Having the baby blues after childbirth – mood swings, minor sleeping and eating problems, for instance – is common in many women, but the symptoms often go away quickly on their own. But symptoms that linger and get worse could be signs of a more serious illness called postpartum depression, which may affect 10% of all women who give birth.
What is Ketamine?
Ketamine is a medicine that was synthesized in the early 1960s as an alternative to sedatives widely available at that time. During early research, ketamine was discovered to have psychoactive properties, and the label “dissociative medicine” was coined on its behalf. But its first widespread use was as a pre- and post-surgical anesthetic, and it gained widespread acceptance after being field-tested on wounded U.S. combat troops fighting in Vietnam. Soon afterward, people stumbled onto ketamine’s ability to reduce symptoms of many physical and psychological problems, including chronic pain and postpartum depression.
Ketamine for Postpartum Depression
Ketamine has a long history of being used to treat symptoms of physical pain and depression, but how it works was always an educated guess. Early on, its value as a post-operative sedative was well known. Then its recreational use made people think of its psychoactive properties – making someone feel outside of their body and detached from reality – could be used for posttraumatic stress disorder, postpartum depression, anxiety, and other mental ailments.
But the mechanics were still a mystery. What doctors and scientists knew, however, was that most antidepressants worked to boost activity within a class of neurotransmitters – chemical messengers within the brain – including serotonin, norepinephrine, and dopamine. Results were mixed, with some people achieving lasting positive effects, while others continued grappling with treatment-resistant depression and other mental illnesses.

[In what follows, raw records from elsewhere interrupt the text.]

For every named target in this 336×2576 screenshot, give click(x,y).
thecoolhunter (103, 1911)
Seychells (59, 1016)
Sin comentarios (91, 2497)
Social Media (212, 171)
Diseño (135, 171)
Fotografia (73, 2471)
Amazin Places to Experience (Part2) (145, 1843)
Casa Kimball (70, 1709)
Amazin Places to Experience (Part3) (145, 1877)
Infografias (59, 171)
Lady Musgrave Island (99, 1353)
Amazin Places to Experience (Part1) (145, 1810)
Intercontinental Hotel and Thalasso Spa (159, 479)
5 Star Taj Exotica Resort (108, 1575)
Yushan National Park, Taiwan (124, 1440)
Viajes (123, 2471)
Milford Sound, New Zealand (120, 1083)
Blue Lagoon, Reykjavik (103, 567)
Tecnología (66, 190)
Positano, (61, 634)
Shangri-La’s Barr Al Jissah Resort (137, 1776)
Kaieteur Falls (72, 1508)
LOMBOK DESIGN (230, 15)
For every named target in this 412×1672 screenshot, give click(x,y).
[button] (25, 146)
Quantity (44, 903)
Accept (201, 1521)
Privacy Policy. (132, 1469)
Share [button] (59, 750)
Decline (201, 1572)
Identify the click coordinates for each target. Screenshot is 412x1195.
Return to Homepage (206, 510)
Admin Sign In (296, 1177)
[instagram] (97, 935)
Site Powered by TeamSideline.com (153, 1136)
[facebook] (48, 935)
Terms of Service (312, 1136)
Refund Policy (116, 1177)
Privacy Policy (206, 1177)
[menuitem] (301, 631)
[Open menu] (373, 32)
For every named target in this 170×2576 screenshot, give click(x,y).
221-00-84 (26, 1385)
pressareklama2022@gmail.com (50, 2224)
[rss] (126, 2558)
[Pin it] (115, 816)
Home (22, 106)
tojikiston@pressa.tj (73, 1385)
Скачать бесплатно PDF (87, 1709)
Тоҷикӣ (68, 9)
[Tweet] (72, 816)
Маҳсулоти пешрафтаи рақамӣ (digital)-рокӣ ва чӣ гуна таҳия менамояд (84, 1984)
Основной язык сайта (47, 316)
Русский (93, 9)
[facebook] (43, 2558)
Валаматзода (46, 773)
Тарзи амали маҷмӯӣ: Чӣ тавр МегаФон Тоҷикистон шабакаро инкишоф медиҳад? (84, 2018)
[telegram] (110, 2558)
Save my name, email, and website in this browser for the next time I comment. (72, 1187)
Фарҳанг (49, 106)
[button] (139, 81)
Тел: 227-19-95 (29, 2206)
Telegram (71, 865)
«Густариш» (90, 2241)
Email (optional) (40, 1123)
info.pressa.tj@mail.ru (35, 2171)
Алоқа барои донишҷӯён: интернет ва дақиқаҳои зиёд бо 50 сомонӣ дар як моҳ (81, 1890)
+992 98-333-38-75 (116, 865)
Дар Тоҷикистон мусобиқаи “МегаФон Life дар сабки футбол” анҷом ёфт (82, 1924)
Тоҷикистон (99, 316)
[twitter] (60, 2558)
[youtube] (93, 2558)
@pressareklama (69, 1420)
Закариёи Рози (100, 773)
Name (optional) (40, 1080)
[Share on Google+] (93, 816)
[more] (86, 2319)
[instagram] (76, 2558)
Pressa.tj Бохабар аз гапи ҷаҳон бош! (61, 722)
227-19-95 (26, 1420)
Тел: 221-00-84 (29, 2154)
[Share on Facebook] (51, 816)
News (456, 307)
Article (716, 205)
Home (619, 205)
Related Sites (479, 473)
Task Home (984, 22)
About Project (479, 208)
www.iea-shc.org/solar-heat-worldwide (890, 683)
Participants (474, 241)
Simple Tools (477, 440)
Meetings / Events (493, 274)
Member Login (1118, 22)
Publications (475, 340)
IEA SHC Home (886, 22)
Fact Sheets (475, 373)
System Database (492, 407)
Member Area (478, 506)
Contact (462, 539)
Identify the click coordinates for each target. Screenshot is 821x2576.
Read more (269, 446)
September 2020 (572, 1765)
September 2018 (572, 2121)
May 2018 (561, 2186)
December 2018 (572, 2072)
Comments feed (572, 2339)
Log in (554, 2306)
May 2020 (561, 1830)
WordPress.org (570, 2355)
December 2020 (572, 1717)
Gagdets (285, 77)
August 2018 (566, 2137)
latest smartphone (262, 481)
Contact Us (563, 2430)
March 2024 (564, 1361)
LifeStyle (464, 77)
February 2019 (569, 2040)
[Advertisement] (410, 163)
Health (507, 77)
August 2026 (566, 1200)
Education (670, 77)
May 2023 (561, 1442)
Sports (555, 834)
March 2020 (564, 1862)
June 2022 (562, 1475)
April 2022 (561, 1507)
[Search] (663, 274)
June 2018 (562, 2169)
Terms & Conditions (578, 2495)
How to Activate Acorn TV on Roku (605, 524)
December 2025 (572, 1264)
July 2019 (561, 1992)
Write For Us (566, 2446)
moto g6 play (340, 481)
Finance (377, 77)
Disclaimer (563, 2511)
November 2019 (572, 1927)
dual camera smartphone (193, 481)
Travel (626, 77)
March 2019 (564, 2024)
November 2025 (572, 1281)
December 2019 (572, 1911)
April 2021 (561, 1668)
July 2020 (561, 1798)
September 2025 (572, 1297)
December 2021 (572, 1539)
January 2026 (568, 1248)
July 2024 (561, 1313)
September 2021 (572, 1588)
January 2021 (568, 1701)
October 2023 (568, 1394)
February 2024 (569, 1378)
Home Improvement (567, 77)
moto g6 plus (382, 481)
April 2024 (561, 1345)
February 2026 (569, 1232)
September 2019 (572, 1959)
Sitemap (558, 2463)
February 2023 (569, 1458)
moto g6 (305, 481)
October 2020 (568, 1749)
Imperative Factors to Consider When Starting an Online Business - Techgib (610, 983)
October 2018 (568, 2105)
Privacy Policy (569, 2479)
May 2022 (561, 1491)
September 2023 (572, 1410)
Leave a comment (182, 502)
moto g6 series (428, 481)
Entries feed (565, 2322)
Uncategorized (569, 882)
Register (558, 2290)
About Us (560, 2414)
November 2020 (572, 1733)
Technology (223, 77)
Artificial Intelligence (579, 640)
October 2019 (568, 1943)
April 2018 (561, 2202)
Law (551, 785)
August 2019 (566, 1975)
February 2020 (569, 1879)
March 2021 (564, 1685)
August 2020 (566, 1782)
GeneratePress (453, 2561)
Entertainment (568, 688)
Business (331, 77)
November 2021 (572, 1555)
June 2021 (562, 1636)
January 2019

In the 1990s, John Krystal, M.D., Ph.D., and Dennis Charney, M.D., at Yale University, decided to make a leap of faith and focus on ketamine and its effects on another neurotransmitter, glutamate. Glutamate is the brain’s primary excitatory neurotransmitter, “responsible for activating neurons to turn on the key circuits that drive all forms of behavior.” Krystal, Charney, and their research colleagues eventually discovered that low doses of ketamine, much lower than what had induced psychosis-like symptoms in previous cases, significantly reduced depressive-like symptoms within a matter of hours.
IV Ketamine Treatment and Postpartum Depression
While ketamine has been used to reduce depression symptoms for decades, a generic version was approved by the United States Food and Drug Administration in 2019 specifically to fight treatment-resistant depression. Today, researchers have begun looking into it for women who experience postpartum depression. In fact, Massachusetts General Hospital and the United States National Institutes of Health (NIH) both cite research that took place in China in 2016. Chinese researchers discovered that ketamine not only relieved depression as expected, but also acted as a preventative for expectant mothers at risk of postpartum depression.
Risk factors that made certain women ideal candidates for study by researchers included:
- Women who experience prenatal depression, or depression during pregnancy. This may be the strongest predictor for future instances of postpartum depression.
- Women who experience anxiety during pregnancy.
- Women who have a history of depression prior to conception may be at greater risk of getting postpartum depression.
- Women who experience the baby blues, whose symptoms are severe and continually linger.
- The experience of stressful life events and poor social support networks
- Marital problems or general dissatisfaction in their relationship with their partner. This is another key indicator of future postpartum depression.
- Poor self-esteem.
- Childcare issues.
- Having an infant with a stressful temperament.
Ketamine as a Preventative
Another report by the NIH National Library of Medicine talked about depression in high-risk women who were scheduled to undergo delivery by cesarean section. It noted that a single dose of ketamine during the delivery could act as a preventative for postpartum depression. In this case, researchers advocated for further studies.
Diagnosis & Treatment
Following childbirth, women often see their healthcare provider for regular follow-up appointments, and this is the ideal time to talk about anxiety, mood swings, and more worrisome indicators of postpartum depression they may be experiencing. To be diagnosed, depression symptoms must last for at least two weeks and include depressed moods, lack of interest in enjoyable things, changes in weight, sleeping problems, and psychomotor agitation (pacing, talking fast, and other symptoms).
Treatment often includes psychotherapy and antidepressants. Healthcare providers may also recommend diet and lifestyle changes, self-help strategies, or ketamine therapy from specialty clinics.